The year is 1990. You sit on the couch and kick up your feet on the table, a chilled glass bottle in one hand and a remote in the other. Displayed on the television screen is the channel of your favorite late-night hobby. Beauty, electronics — everything you could possibly want for your home — was only one phone call away. QVC might just be the pioneer of televised home shopping. I don’t watch TV often, and I wasn’t born yet, so I can’t speak about how life-changing that experience was, but I can imagine it. The convenience! The prices! The sales! Complete with hosts that test and talk about the products right before your eyes, I can see why QVC was a big hit.

A majority of consumers today may not be calling in to purchase products, but the strategy and trends that go into understanding consumer behaviors are something that have been recycled through the years. History tends to repeat itself, after all.

"Livestream shopping is appealing because it removes the barriers that our devices put between the brand and the user. Instead of a screen you can’t talk to, you have a screen you can talk to."

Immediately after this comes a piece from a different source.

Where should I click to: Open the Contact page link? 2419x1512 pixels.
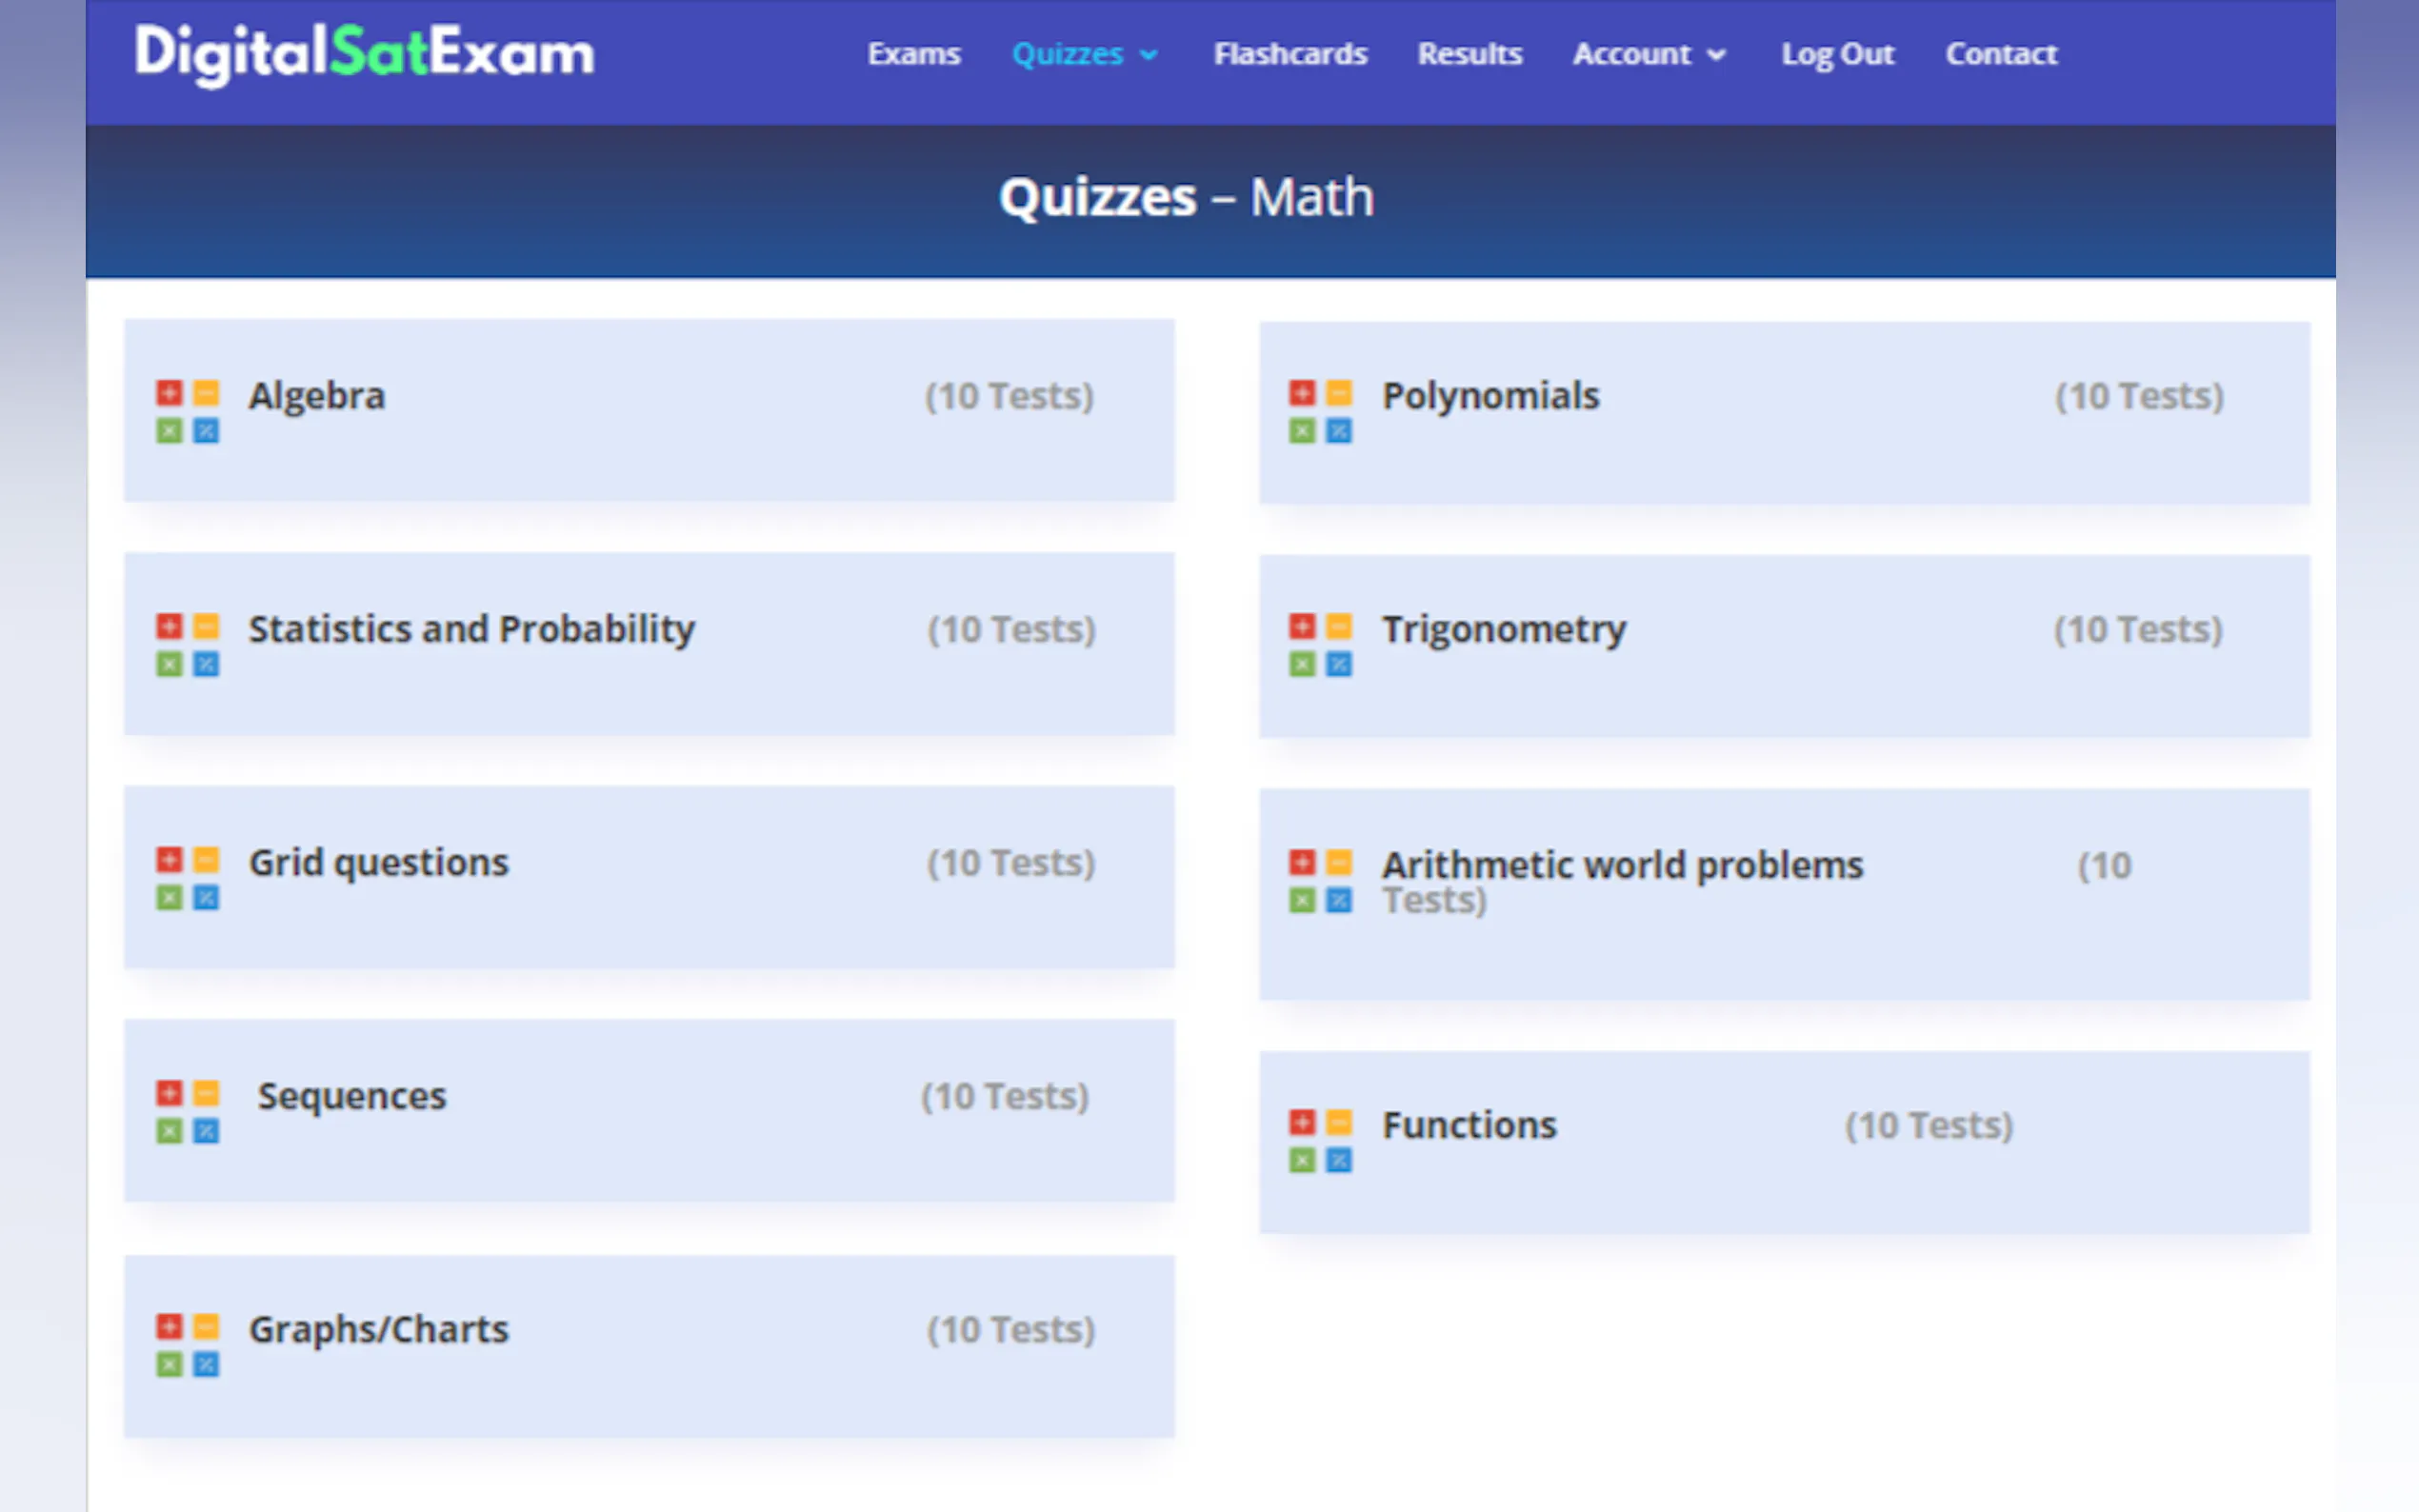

I came across an old partnership between Meredith Duxbury and e.l.f x Walmart Cookies ’ N Dreams, where she went live on Tiktok for a shopping event. During the livestream, she talked about and tested the products and gifted PR boxes to five attendees. Earlier this July, Michelle Phan hosted a similar event complete with free giveaways and sneak peeks into new Em Cosmetic releases on Pop Shop Live. If even Michelle Phan is hopping on the trend, then it's only natural for my interests to be piqued. How often are audiences actually invited into a space where they can ask direct questions, face to face? There’s a casual exclusivity to this type of marketing. For one, anyone can join, and these events can foster conversations and relationships that would benefit all parties involved.

So why isn’t every brand adopting livestream shopping into their marketing strategy?

Taobao, a Chinese online shopping platform, introduced the idea of combining beloved elements of live streaming (sociability) and e-commerce (accessibility). The joint result is a platform that allows viewers to tune in and make purchases as they watch in real-time. Where Taobao differs from QVC is that people don’t have to call and be put on hold to place their purchase. They can buy their items directly from the website. The entire experience is streamlined to make every action happen in a matter of moments, with high levels of convenience and ease that make it such a successful and popular business model in the east. Even Samsung, the largest tech company in South Korea, has jumped on the trend to promote its latest folding phone category.

The e-commerce experience most people are familiar with is a little bit different. We see compelling ads on YouTube with a campaign hashtag at the end, beautiful product shots on Instagram with clickable links, and influencers on TikTok with #ad #spon in the caption and a link in their bio. We respond to strong visuals, then make the choice to follow directions to the site to pick our products and make a purchase. It’s I’m selling this product to you vs. I’m telling you about this product.

Either way, buyers like to be convinced to buy something.

Too Faced is among the beauty brands with an established presence in livestream shopping. They’ve been promoted on QVC, HSN, and Instagram. Too Faced saw success in the way that viewers resonated (and bought) products that were highly demonstratable. Sure, we can say the same about any other makeup tutorial that shows people exactly how to use the product in their hands. Livestream shopping is appealing because it removes the barriers that our devices put between the brand and the user. Instead of a screen you can’t talk to, you have a screen you can talk to. Viewers can prompt brand representatives and influencers to go more in-depth about the products they’re showcasing. That makes each live event different from the last simply because new people and new questions are present, creating a personable experience.

By now, beauty brands have already realized that people value when they humanize themselves and reflect authenticity. What’s more humanizing than associating a person with the brand? I can’t help but think about the times that influencers would promote a product on their page only to never use it. You can’t fake a review in a live stream in front of people whose questions will reveal the slightest hint of insincerity. Hosts that know about the product and fully believe in it are the type of people best suited to educate, inspire, and entertain. Shared passion is one of the driving forces that strengthen brand and consumer relationships. I can only see how beneficial that can be for marketing a product. Lots of singers, artists, and influencers already go on live to connect with their audiences on a personal level — feeding a subject/viewer relationship akin to a baby bird imprinting on a sock puppet. Beauty would be smart to follow suit.